It might seem strange, but sitting down with a good book can be just as exciting as a nigh outPexels

I’ve been at Cambridge for a while now, and in all that time, I’ve never been clubbing. Well, not unless you count the LGBT+ May Ball in first year, which I guess was similar, except it started and finished considerably earlier than the average club and featured a room full of queer people singing along to Taylor Swift and Queen – though from what I’ve heard, perhaps that isn’t so atypical of the Cambridge scene.

Nor do I think clubbing is going to feature in the remaining year and a half I have left of university, because frankly, it sounds like my worst nightmare. My anxiety is triggered by bright lights, crowds, and loud noises, among other things – all of which clubs have in abundance. My physical health problems make it difficult for me to stand for any period of time without suffering severe pain and fatigue, and I also have a habit of injuring myself while standing still. I’m asexual and aromantic and am interested in neither hook-ups nor relationships, so that side of things doesn’t draw me to clubs, either.
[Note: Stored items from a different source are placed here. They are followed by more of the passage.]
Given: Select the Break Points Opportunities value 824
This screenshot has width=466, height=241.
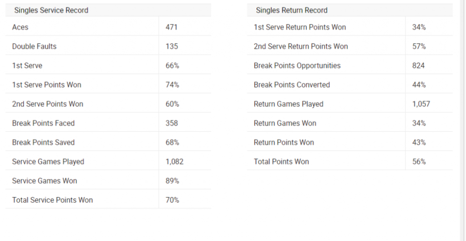Looking at the screenshot, I should point(418,66).
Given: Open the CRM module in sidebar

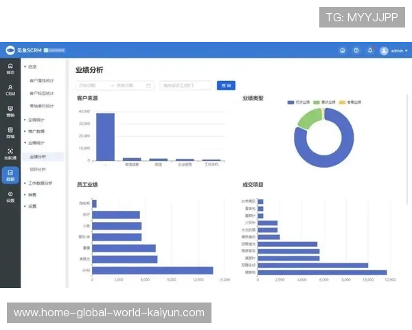Looking at the screenshot, I should coord(10,90).
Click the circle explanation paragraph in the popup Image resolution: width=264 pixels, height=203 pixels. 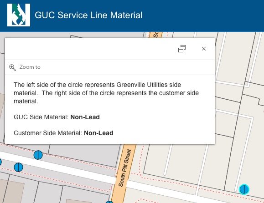tap(106, 93)
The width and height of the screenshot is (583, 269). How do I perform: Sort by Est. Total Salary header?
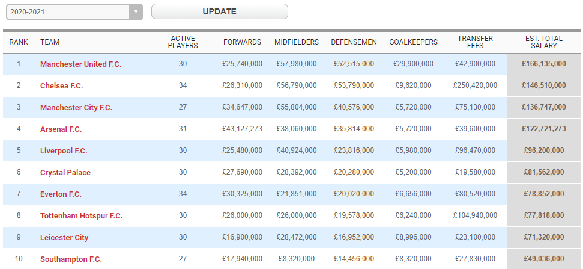pos(543,42)
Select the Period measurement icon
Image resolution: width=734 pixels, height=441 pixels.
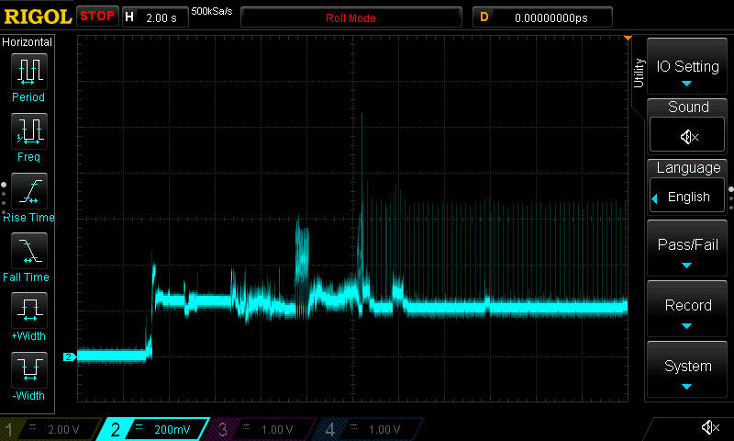[x=28, y=71]
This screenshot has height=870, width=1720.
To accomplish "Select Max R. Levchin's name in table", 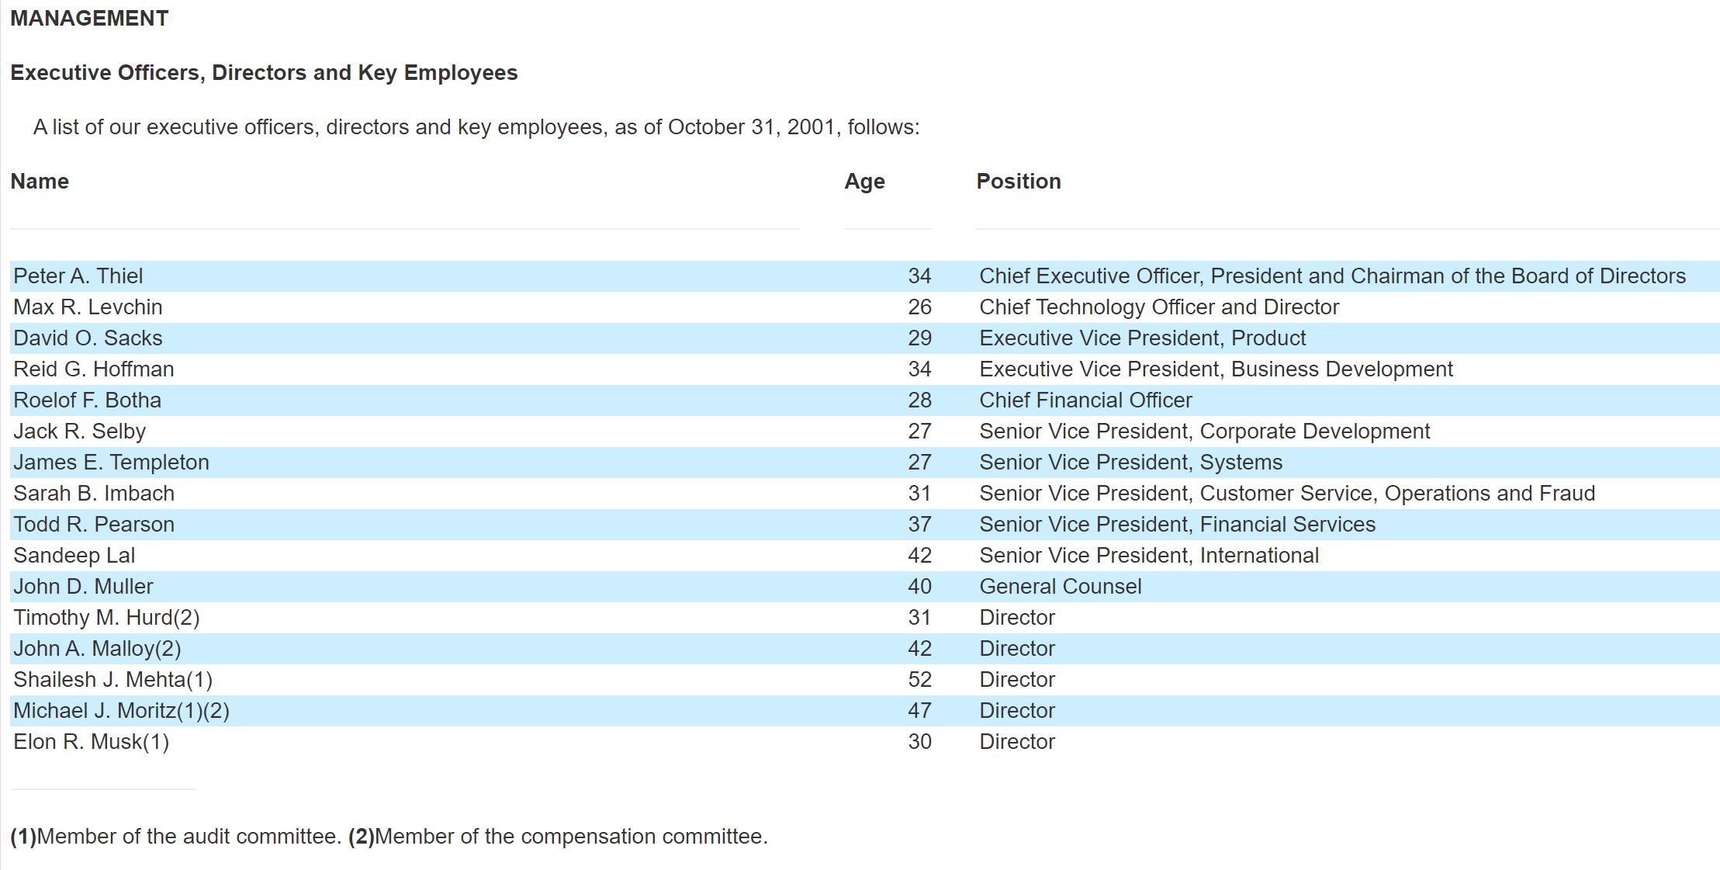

“My anxiety is triggered by bright lights, crowds, and loud noises, among other things – all of which clubs have in abundance”
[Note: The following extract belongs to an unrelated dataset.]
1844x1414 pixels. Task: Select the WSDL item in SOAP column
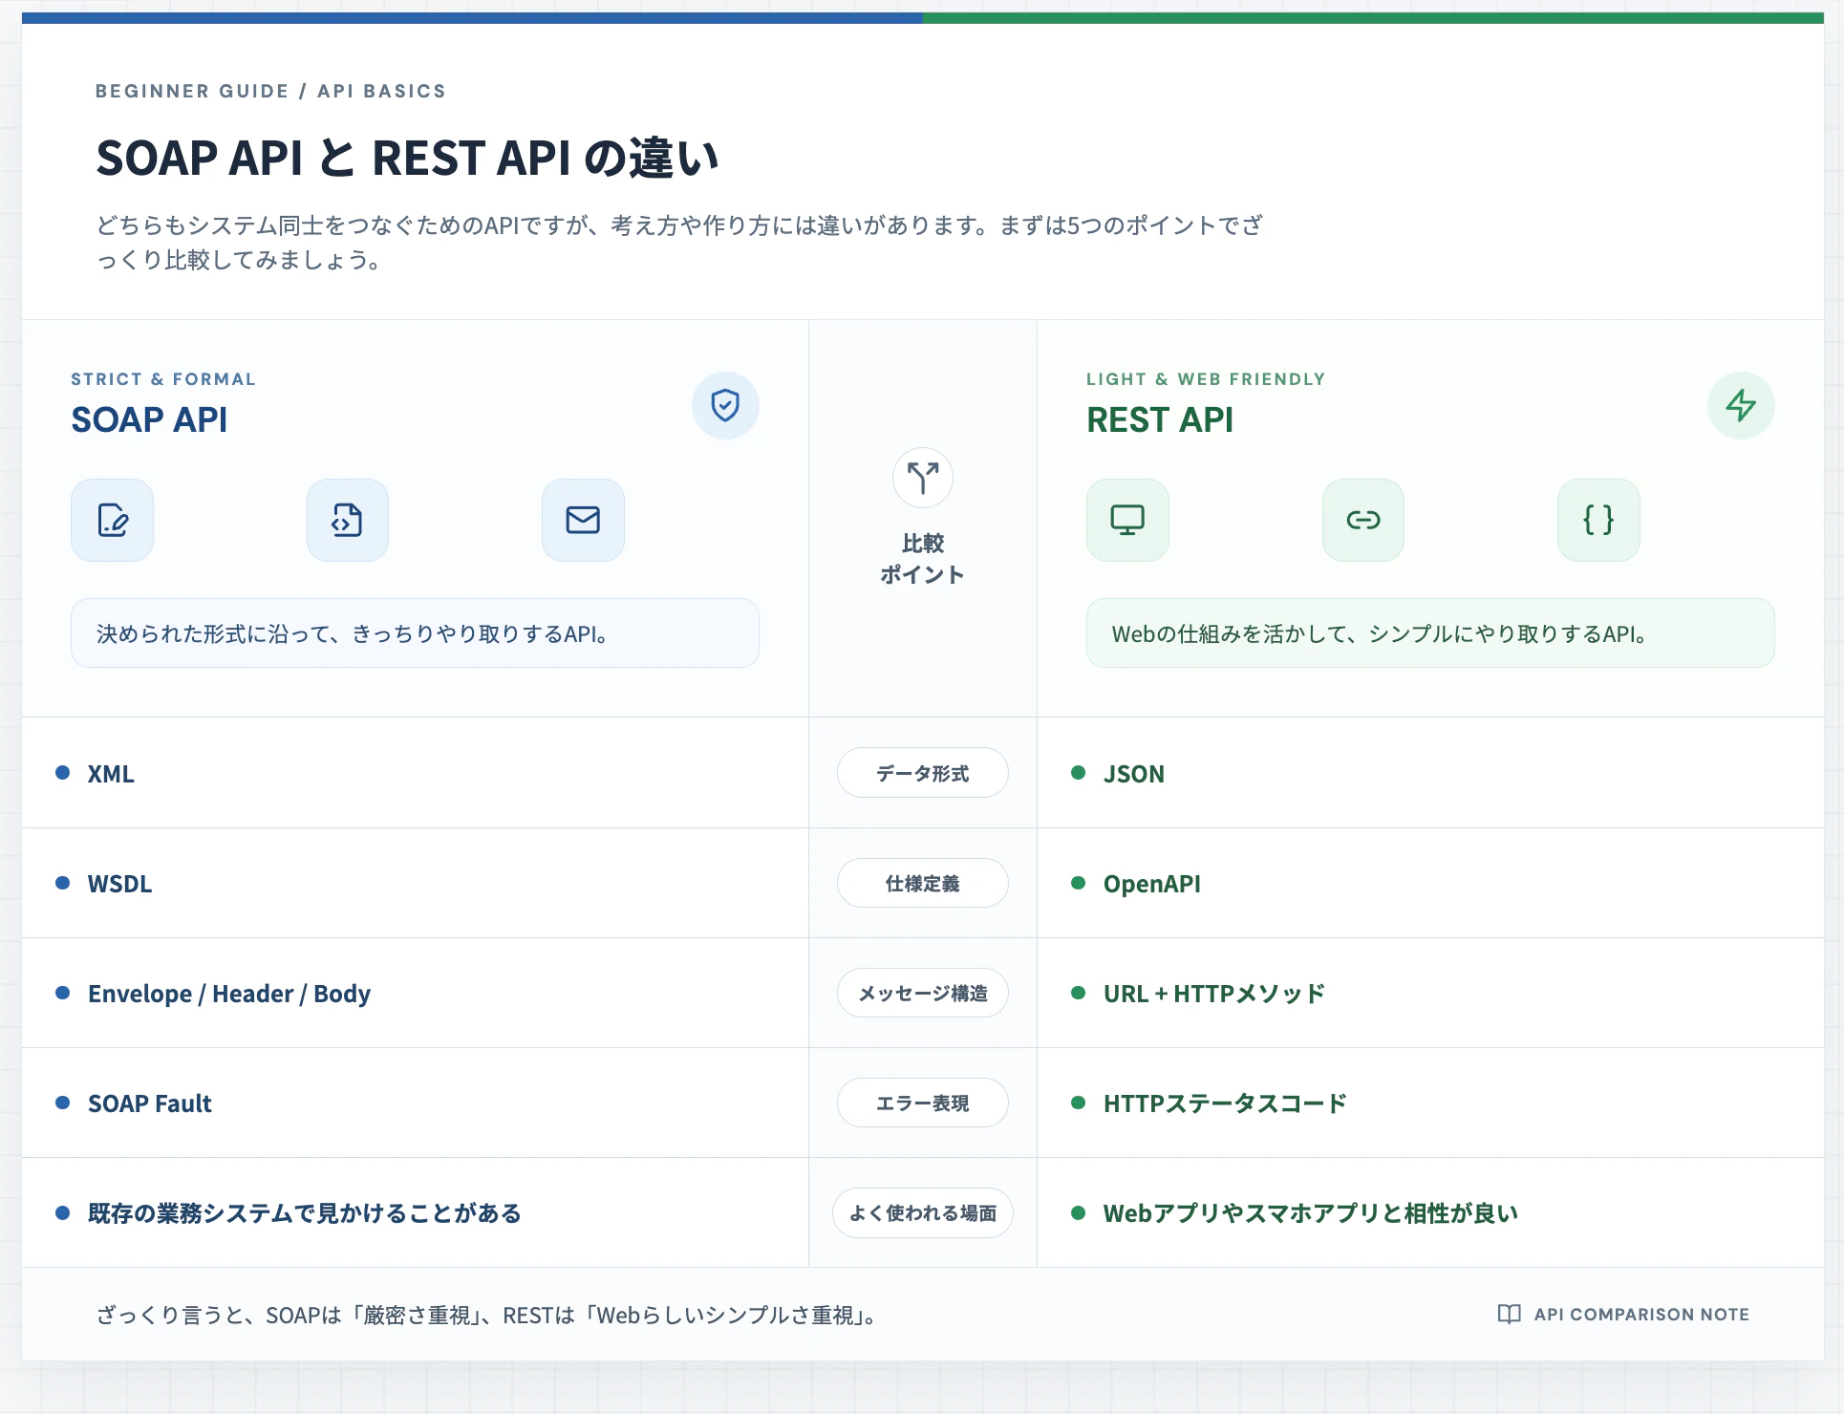pyautogui.click(x=119, y=884)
Oh, and I don’t drink. This is partly a choice, and partly because I spent the last few years on too many medications for it to seem sensible. Even though I’m no longer on meds, I think my body’s got enough to deal with without adding alcohol on top, especially because, as a coeliac, I’d have to check the ingredients of literally every drink to make sure it didn’t contain gluten, which just sounds like way too much hard work to me.

Every now and again, I wonder if I’m missing out: on a social life, on a bonding experience (whether because it was great or because it was awful but shared), on a way to relax away from essays, on something quintessential about university life. Then I think about it some more, and I realise that I’m not.
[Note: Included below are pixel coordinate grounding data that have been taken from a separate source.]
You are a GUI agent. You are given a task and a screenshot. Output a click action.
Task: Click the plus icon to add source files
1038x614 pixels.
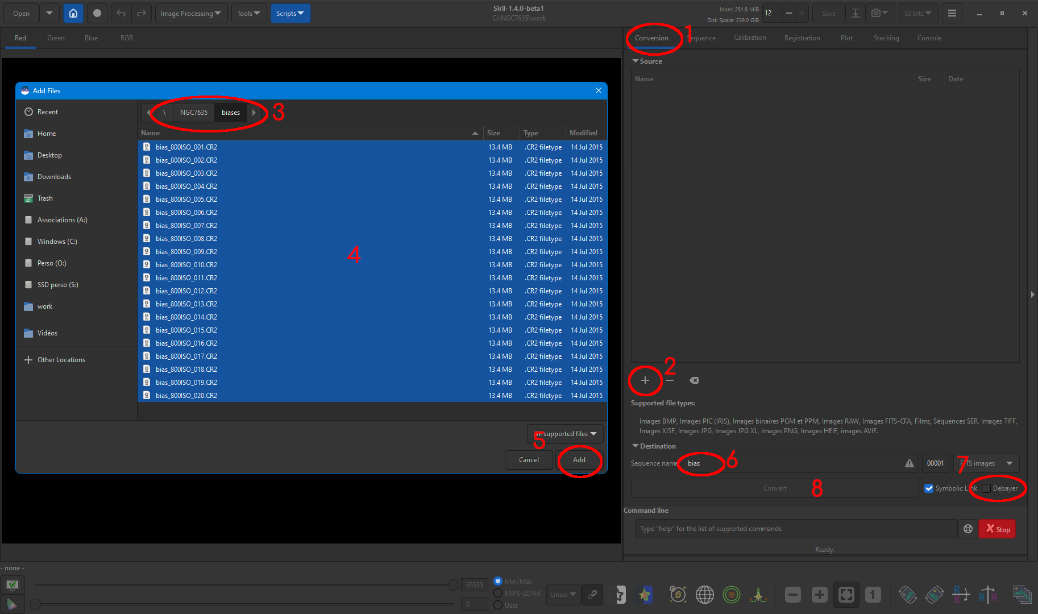pyautogui.click(x=645, y=380)
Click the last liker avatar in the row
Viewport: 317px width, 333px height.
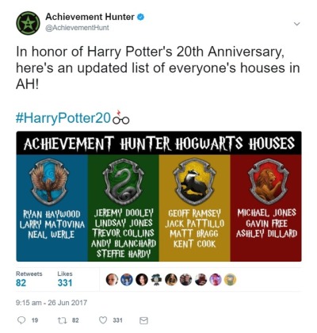click(x=231, y=280)
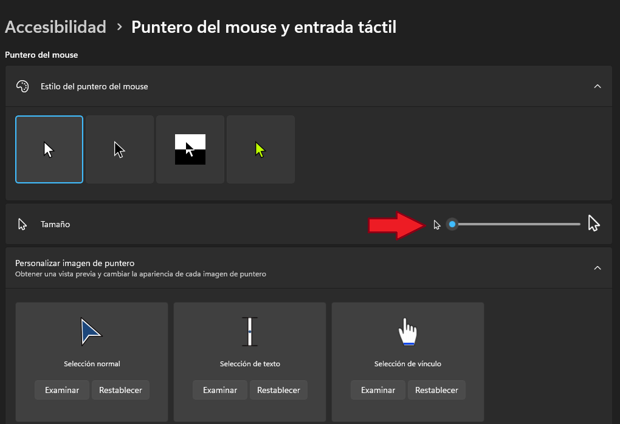Click the small cursor icon beside the slider
The height and width of the screenshot is (424, 620).
[436, 225]
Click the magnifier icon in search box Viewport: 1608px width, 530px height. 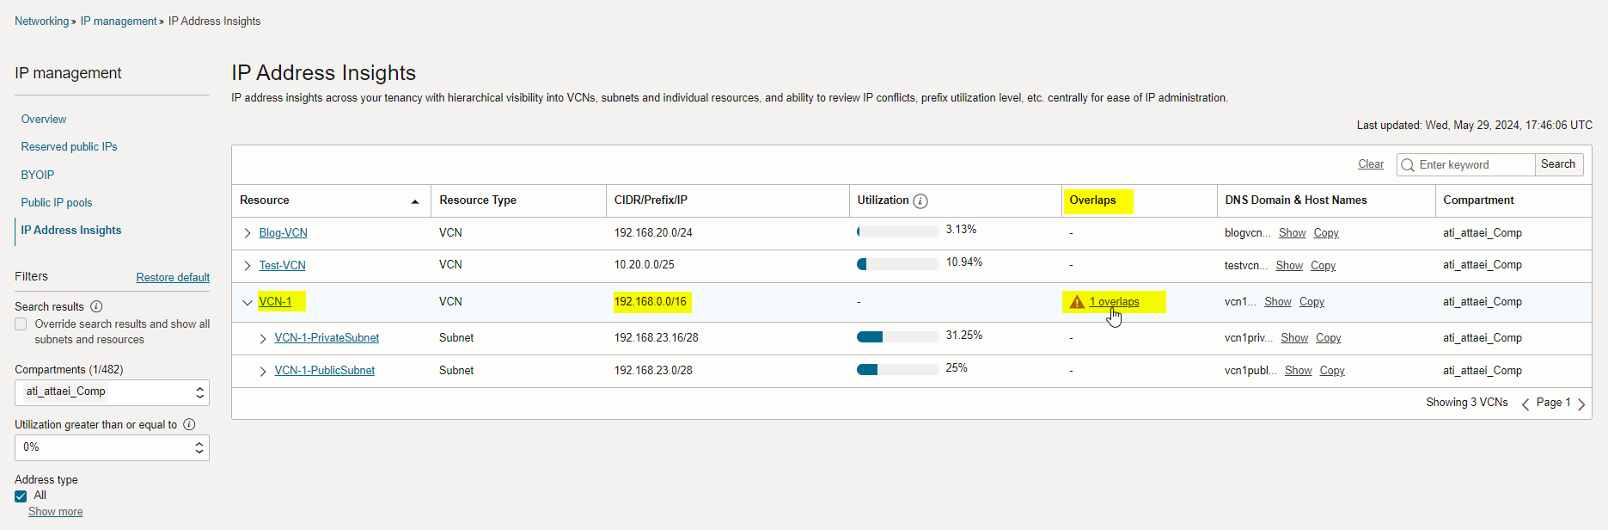tap(1408, 165)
Maybe if I were at a university with fewer societies and opportunities than Cambridge, I would feel differently. As Cambridge students we’re faced with an abundance of societies to join – and some of them, such as theatre, involve enough sweat, strange fashion choices, and nocturnal hours to render clubs superfluous. One can make and spend time with friends in an environment away from both work and clubbing.

That said, my health problems do stop me making the most of these opportunities and participating in the societies I’d like to participate in, and that’s an aspect of life where I do feel I’m missing out. But that’s a whole other article.

Or maybe it would be different if I were at a university where even the people who enjoy clubbing didn’t think the town’s offerings were mediocre at best, but I’ve never heard somebody earnestly and unironically claim that Cambridge has a thriving clubbing scene. Those of my friends who do go out often come home and complain about it, which doesn’t make me think I’m missing much.

It helps, I think, that the majority of my friends are the introverted non-clubbing kind, because it means I don’t have to watch them go out without me, and I’m not worried about being an outsider to the group because of my lack of interest. Most of us seem much happier playing Cards Against Humanity, hanging out in someone’s room, and sending each other bizarre and esoteric memes.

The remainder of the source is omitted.